Combined stressors in dynamic ecosystems (NoMiracle)

Dr David Spurgeon

Interactions between pollutants in a mixture occur at three levels:

  1. Pollutants may influence each other's degree of binding in the soil and thus each other's availability to organisms.
  2. Different pollutants may block or enhance each other's uptake into the organism.
  3. Once inside the organism, pollutants may block or enhance each others detoxification and/or nature of their toxic action.

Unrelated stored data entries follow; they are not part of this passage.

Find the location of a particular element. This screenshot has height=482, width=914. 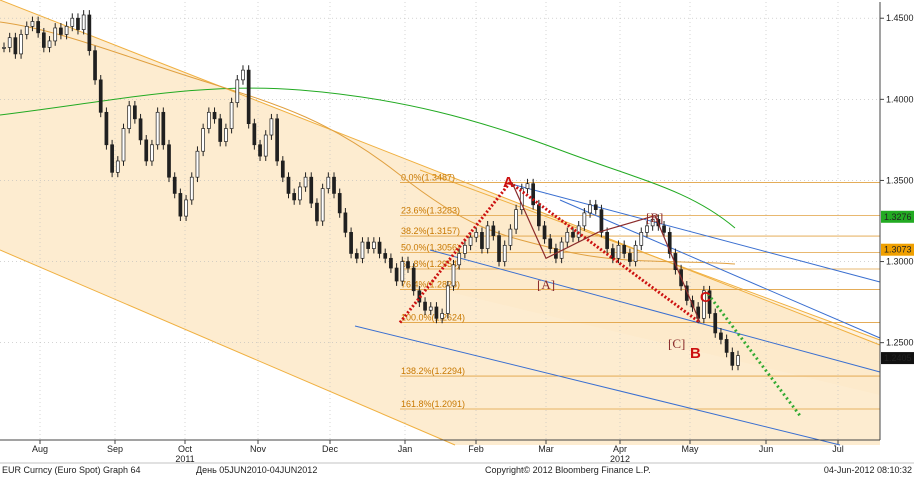

fib-label: 100.0%(1.2624) is located at coordinates (433, 318).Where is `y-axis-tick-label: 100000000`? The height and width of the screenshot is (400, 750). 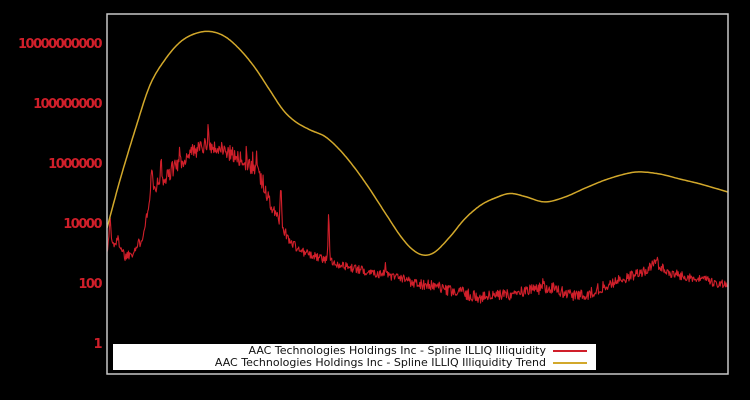
y-axis-tick-label: 100000000 is located at coordinates (68, 104).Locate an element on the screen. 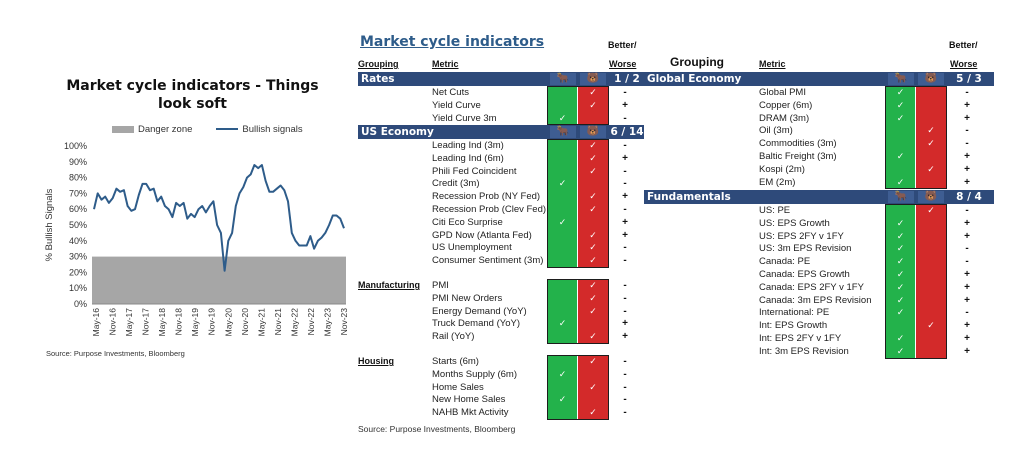 This screenshot has height=451, width=1020. metric-label: DRAM (3m) is located at coordinates (784, 118).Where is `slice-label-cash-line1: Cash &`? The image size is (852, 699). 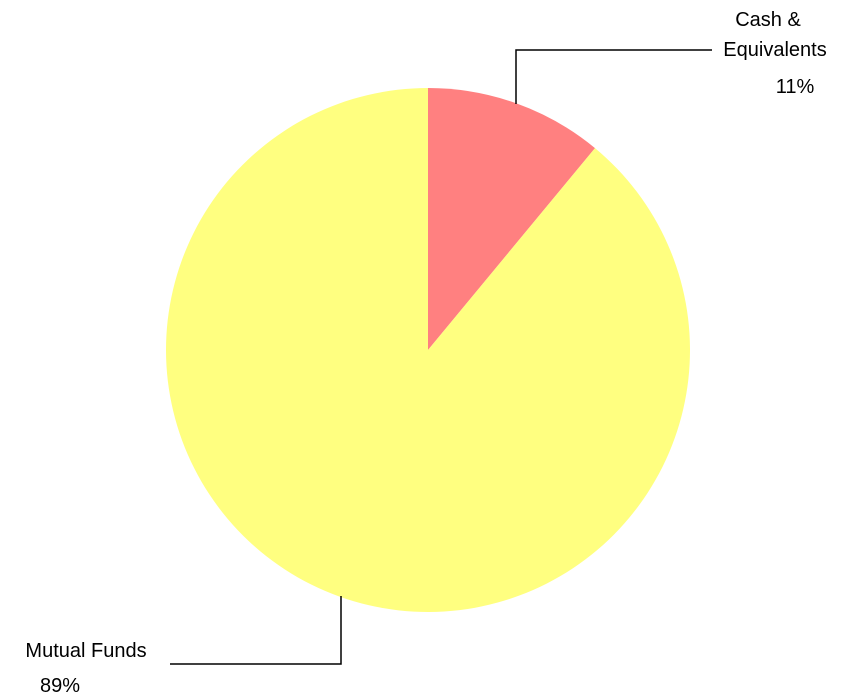 slice-label-cash-line1: Cash & is located at coordinates (768, 20). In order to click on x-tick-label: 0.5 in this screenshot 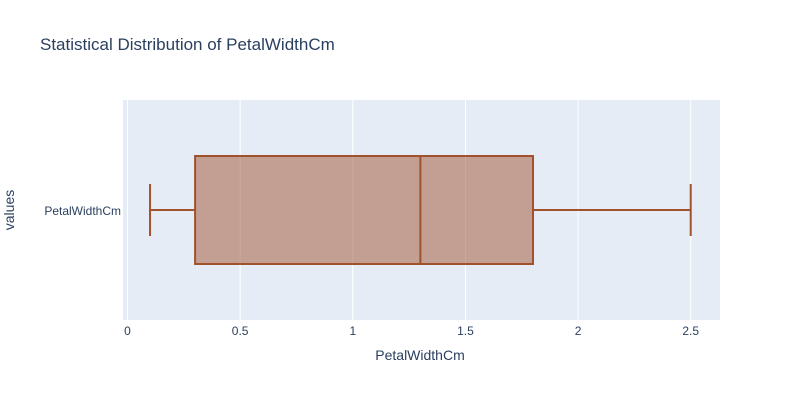, I will do `click(240, 331)`.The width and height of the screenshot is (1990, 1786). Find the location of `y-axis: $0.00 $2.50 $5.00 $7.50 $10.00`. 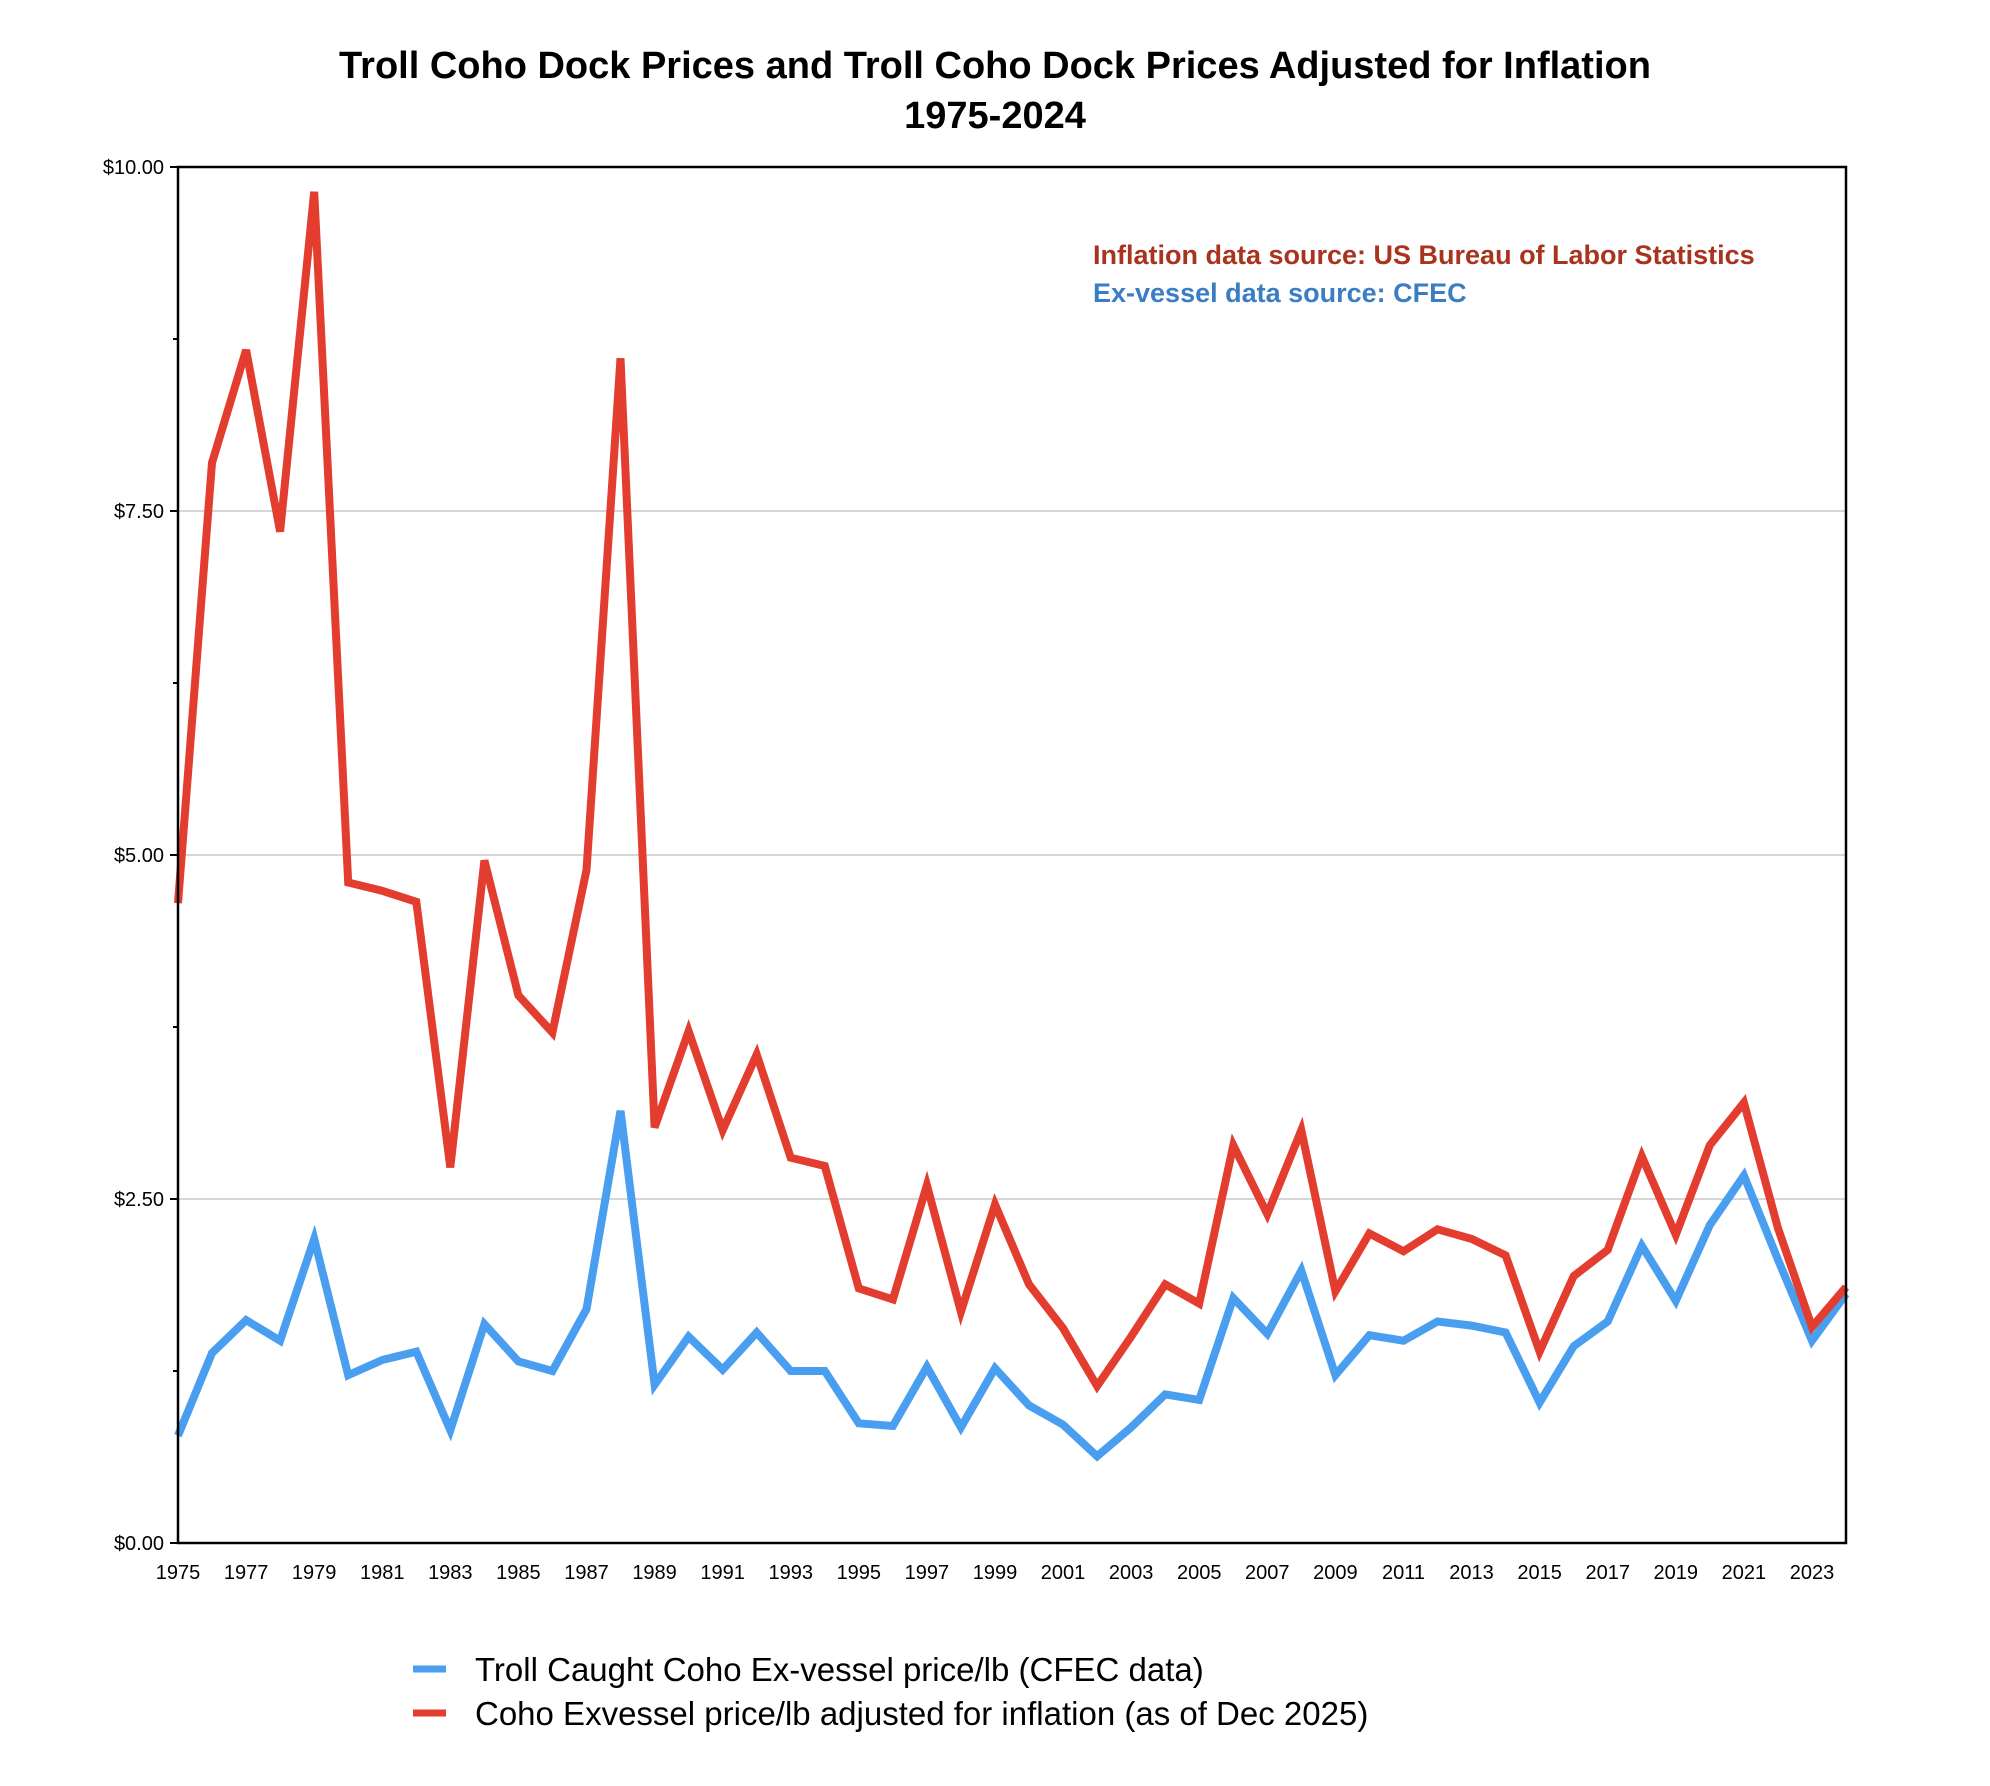

y-axis: $0.00 $2.50 $5.00 $7.50 $10.00 is located at coordinates (140, 856).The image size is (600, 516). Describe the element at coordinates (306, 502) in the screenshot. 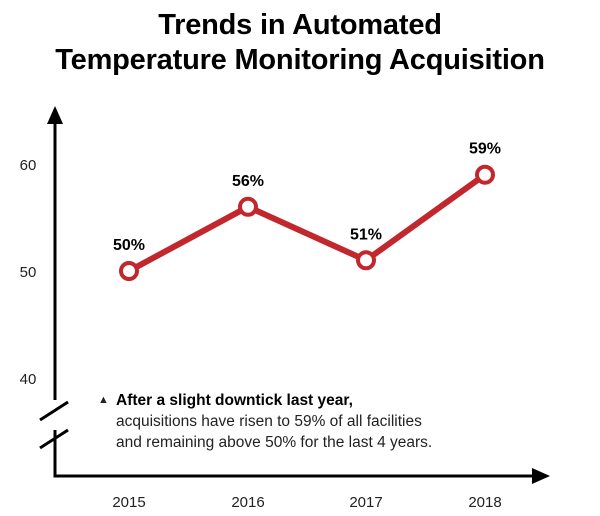

I see `x-tick-labels: 2015 2016 2017 2018` at that location.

Greater scientific knowledge of the mechanisms involved in the interactions would allow informed management of pollutant mixtures in contaminated land. For example, use of new chemicals likely to excessively increase overall toxicity could be avoided. Additionally, different remediation options for contaminated land could be assessed to determine their effectiveness in light of the nature of the pollutant mixture present and the potential addition of new ones. Dealing with chemicals and chemical mixtures in real ecosystems means dealing with a new series of complications. This is because changes in both biological and non-biological parameters may affect interactions at all of the three levels set out above. The problem, of assessing the combined risk from multiple stressors and indirect effects in dynamic and heterogeneous environments, is the focus of the latest EU project we are working on, called NoMiracle.

NoMiracle

This is an integrated project that aims to mobilise European expertise in terrestrial ecological risk assessment to address issues key to the future sustainable use of soils. The need for the research is derived from the recognition that chemical contamination has important economic consequences caused by its pronounced and long-lasting effect on soil productivity. Already, within the European Union, there are a large number of designated contaminated sites, the inclusion of the Accession Countries will see a large increase in this number. For these sites and for agricultural and industrial chemicals in general, current ecological risk assessment practices consider only the effect of single compounds under static conditions. This is despite the fact that complex mixtures of contaminants pollute the vast majority of contaminated sites and that agricultural and industrial practices frequently result in release of chemical mixtures into dynamic and changing ecosystems.

The nature of current EU wide risk assessment approaches means that at present the sustainable status of soil can not be assured. Damaging synergistic interactions between compounds and also the interaction of chemical (mixtures) with other environmental stresses such as climatic change and acidification may compromise soils. Such effects thus have the potential to limit the productivity and ecological value of soil and need to be accounted for in advanced ecological risk assessment methods and decision support tools.

To support current and future European strategies, in particular for environment and health, there is an urgent need for development of methods for assessing the cumulative risks from combined exposures to multiple stressors including complex mixtures of chemical, physical, and biological agents.

Deliverables: This project will help support the development and improvement of a coherent series of methodologies that will be underpinned by mechanistic understanding, while integrating the risk analysis approaches of environmental and human health. The project will deliver understanding and tools for sound risk assessment, developing a research framework for the description and interpretation of combined stressor effects that leads to the identification of biomarkers and other indicators of cumulative impacts.

NoMiracle will also help increase knowledge on the transfer of pollutants between different environmental compartments, including how these processes are influenced by natural stressors such as climate, and on the impact of cumulative stressors including chemical mixtures. This will facilitate the link information concerning the condition of air, water, soil and the built environment with human and ecosystem health monitoring data. By developing and using improved assessment tools and novel models, the project will quantify and aim at reducing uncertainty in current risk assessment and screening methodologies, e.g. by improving the scientific basis for setting safety factors. The new methods will take into account geographical, ecological, social and cultural differences across Europe.

The project consortium: We are highly competent in the relevant areas and include in the team : leading scientists within human toxicology and epidemiology, aquatic and terrestrial ecotoxicology, environmental chemistry / biochemistry, toxicogenomics, physics, mathematical modelling, geographic informatics, and socio-economic science.